___ Data for this exercise
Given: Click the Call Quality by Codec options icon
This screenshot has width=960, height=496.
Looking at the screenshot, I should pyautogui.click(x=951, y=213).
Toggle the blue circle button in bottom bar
______
___ Data for this exercise
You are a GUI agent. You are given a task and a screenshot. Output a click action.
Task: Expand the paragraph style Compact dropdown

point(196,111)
______
___ Data for this exercise
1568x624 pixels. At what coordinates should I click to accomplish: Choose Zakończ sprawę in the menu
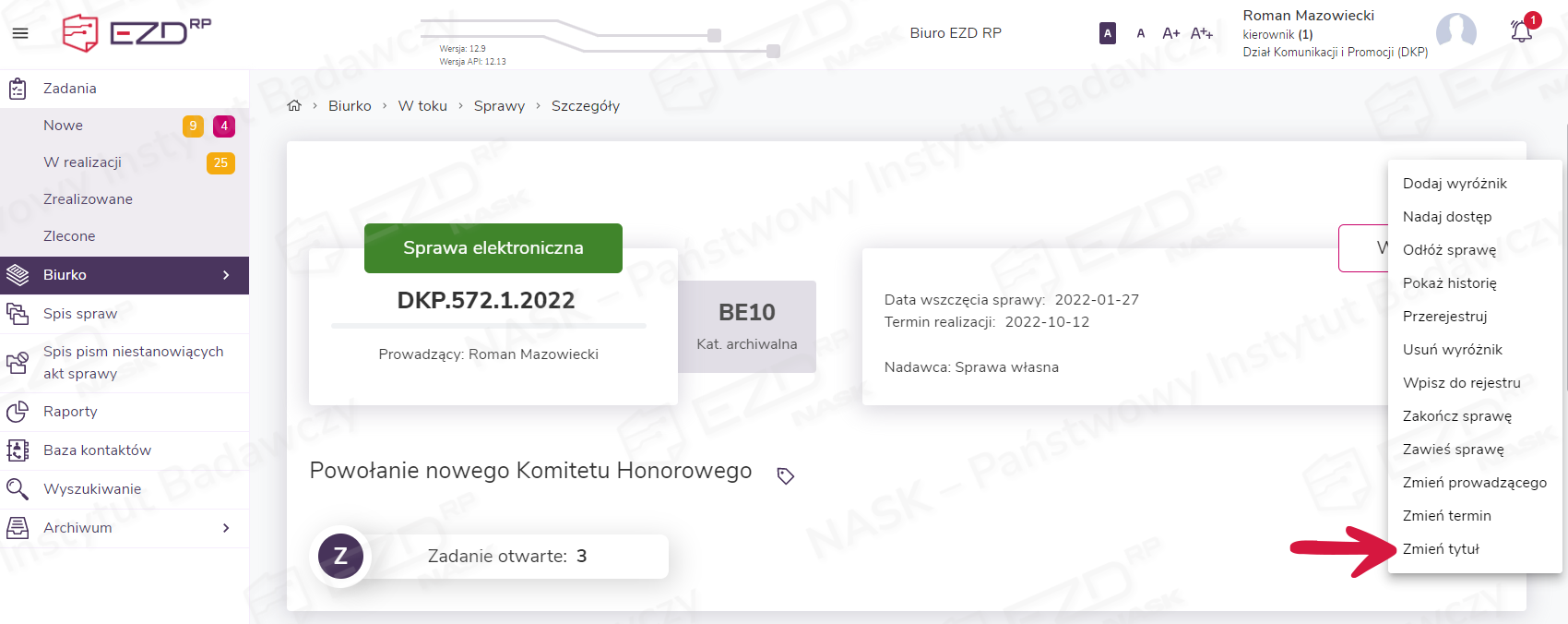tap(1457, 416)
______
§ **Exercise**:
Turn the items from the line containing "Given: Click the" through the line containing "Toggle the blue circle button in bottom bar" into a Markdown table with two columns, Row and Line. Omit blank lines.

§ **Correct result**:
| Row | Line |
|---|---|
| 1 | Given: Click the Call Quality by Codec options icon |
| 2 | This screenshot has width=960, height=496. |
| 3 | Looking at the screenshot, I should pyautogui.click(x=951, y=213). |
| 4 | Toggle the blue circle button in bottom bar |